However, hydrogen production is not always environmentally friendly. Only hydrogen produced from renewable energy sources can truly be considered “green”.
How does the process work?
The production of green hydrogen is carried out by splitting water into hydrogen and oxygen through the alkaline water electrolysis process (AWE – Alkaline Water Electrolysis), powered by renewable energy sources such as wind and solar energy.
A typical alkaline water electrolysis (AWE) cell consists of two electrodes immersed in an aqueous potassium hydroxide (KOH) solution. The electrodes, generally made of nickel or mild steel, are separated by a diaphragm/membrane that is permeable to ions but impermeable to gases, thus preventing the mixing of hydrogen produced at the cathode and oxygen generated at the anode. When an electric current is applied, water is decomposed into its elemental constituents: hydrogen and oxygen.

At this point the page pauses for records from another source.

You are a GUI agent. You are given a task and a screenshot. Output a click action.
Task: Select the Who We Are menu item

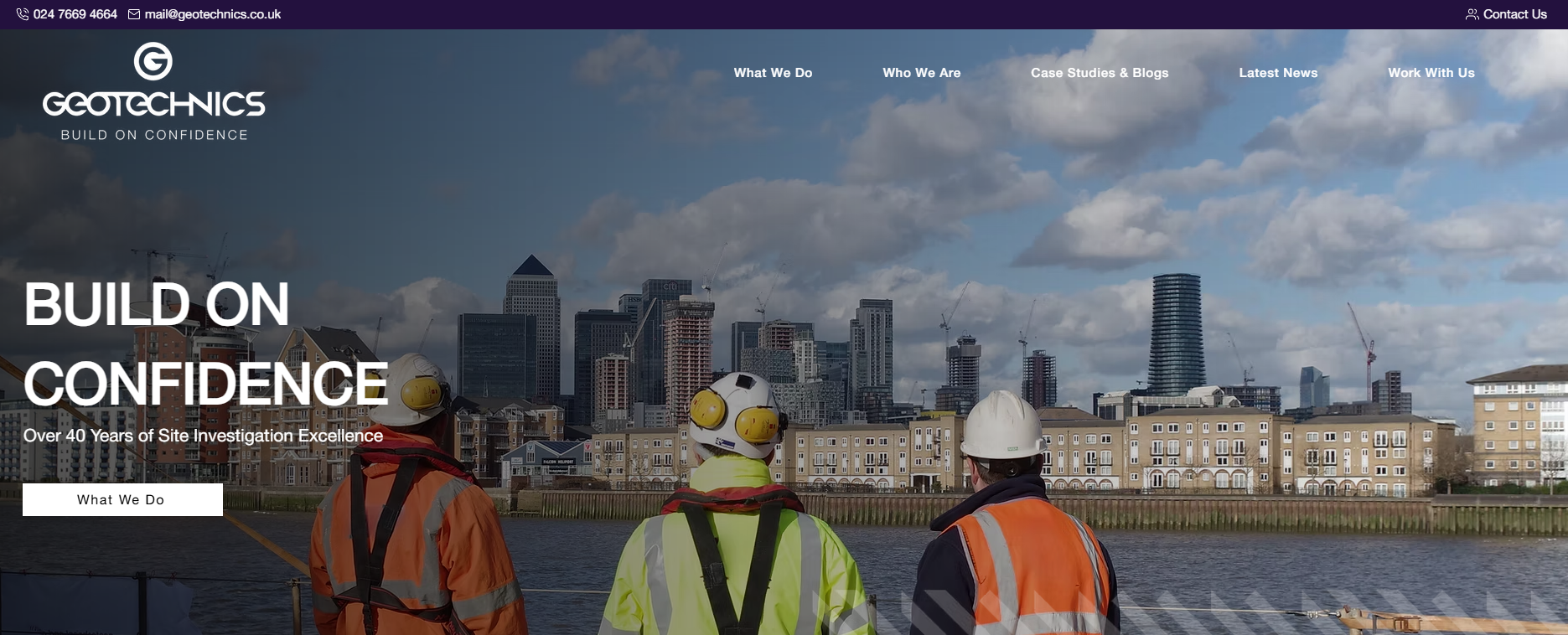(921, 73)
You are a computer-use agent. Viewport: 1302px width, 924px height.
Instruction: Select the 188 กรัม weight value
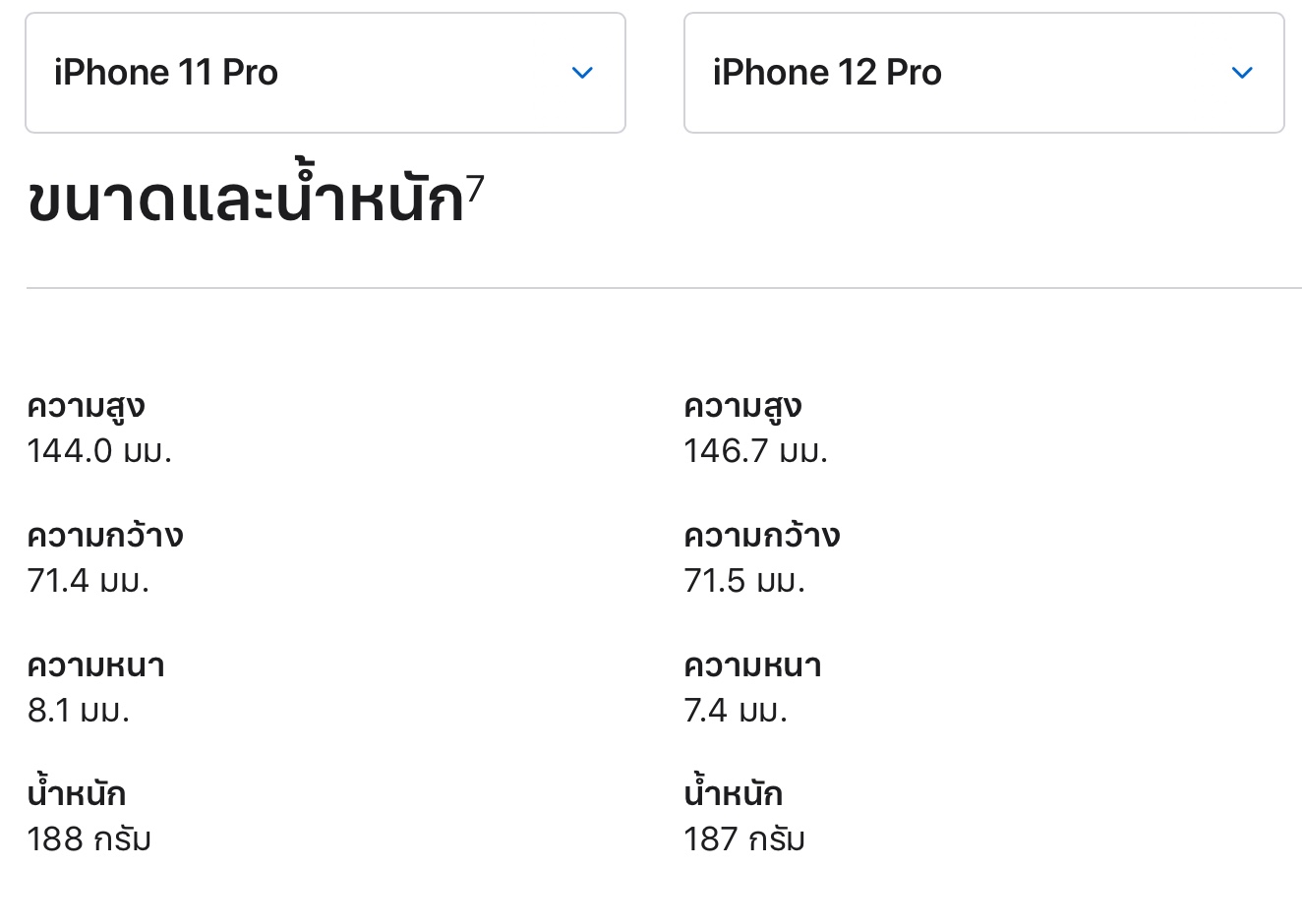(x=89, y=839)
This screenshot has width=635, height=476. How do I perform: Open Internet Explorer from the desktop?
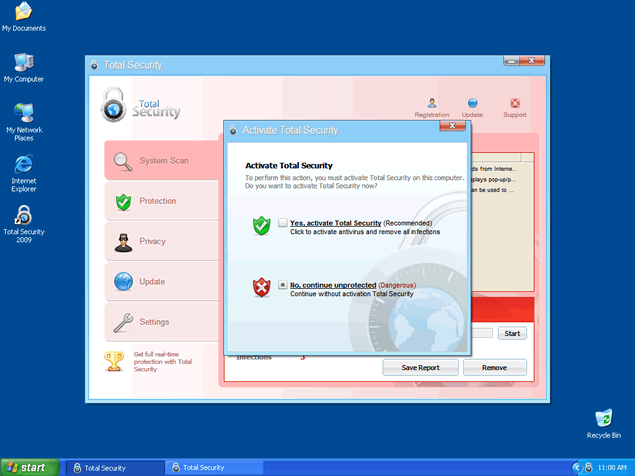point(23,164)
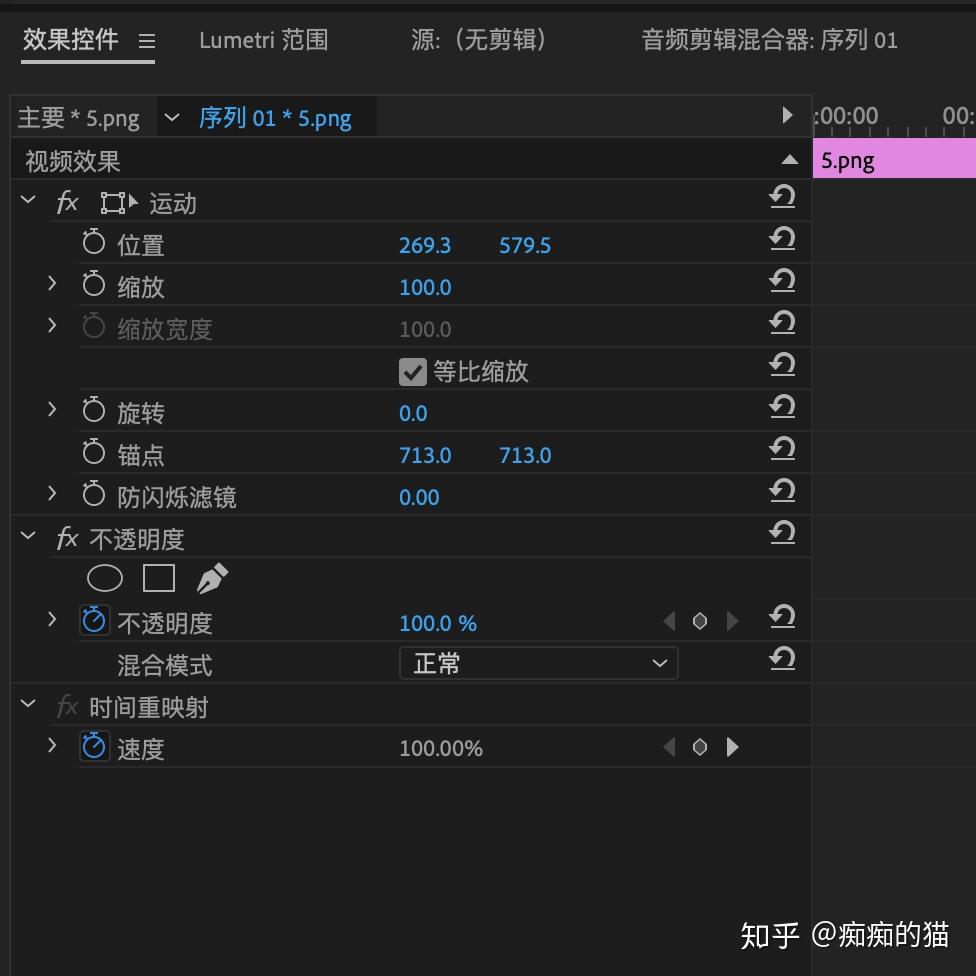Select the rectangle mask tool
This screenshot has height=976, width=976.
[159, 579]
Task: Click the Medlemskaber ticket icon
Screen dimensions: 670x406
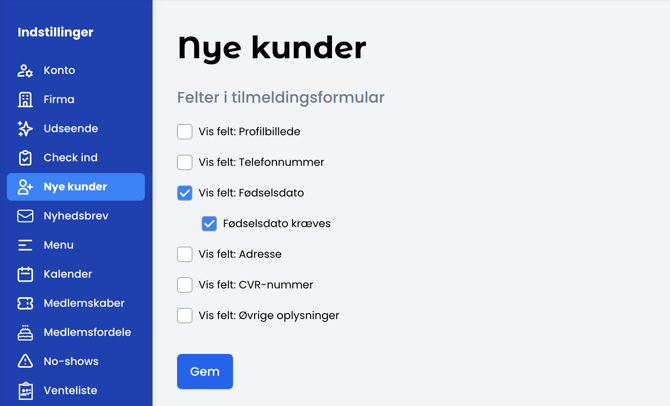Action: 25,303
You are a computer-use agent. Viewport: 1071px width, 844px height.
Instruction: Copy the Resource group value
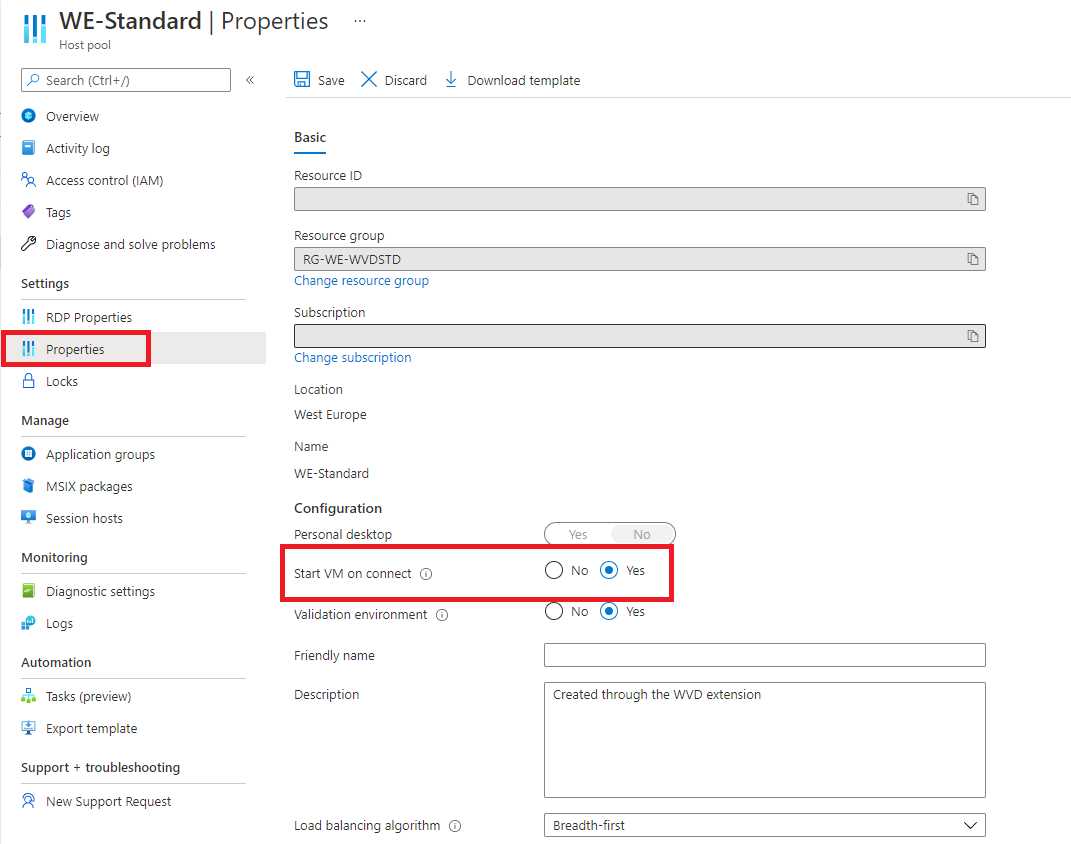(x=973, y=257)
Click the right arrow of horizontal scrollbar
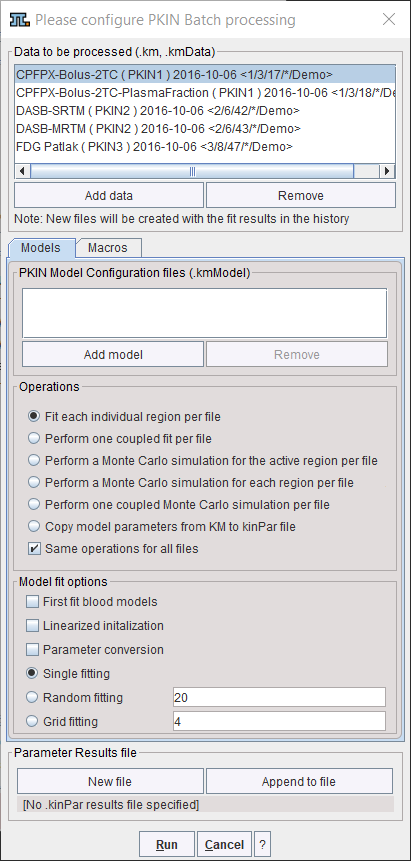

What challenges may arise?
Advanced designs of modern AWE electrolysers now operate at pressures of approximately 3 to 4 barg and at temperatures reaching up to 80 °C. This configuration, combined with intermittent KOH concentrations of up to 50% and a hydrogen-saturated electrolyte, makes the use of standard 316 stainless steel or equivalent unsuitable, as it can lead to stress corrosion cracking (SCC).
The filter plays a crucial role due to the corrosive properties of the electrolyte.
Which best practices should be adopted?
Our partner has developed a filtration system consisting of a filter housing coated with ETFE (ethylene tetrafluoroethylene). An ETFE coating is a protective layer applied to surfaces to take advantage of the exceptional properties of this fluoropolymer (outstanding chemical resistance, thermal resistance up to 150 °C in continuous operation, resistance to abrasion and impact, etc.).
When using coatings of this type, it is essential to design components carefully to ensure uniform coating thickness. Sharp edges and complex geometries can often impair the technical performance of the coating system. It is therefore crucial to work with a manufacturer that has proven, hands-on expertise in the design and application of these specific coatings.
In addition, specific filter positioning cups were developed to ensure the integrity of the O-rings. Indeed, the tolerance provided by the ETFE coating proved insufficient to guarantee optimal O-ring fit in all situations.
The filter housings can be equipped with 40-inch filter cartridges featuring a high pleated surface area, with an operating temperature of 80 °C.
In summary, standard market filter housings are not suitable for high-performance AWE-type electrolysers used in green hydrogen production. It is therefore essential to carefully analyse operating conditions in order to select a filter housing that is fully compatible with the constraints of the production process. Source: Amazon Filters Ltd.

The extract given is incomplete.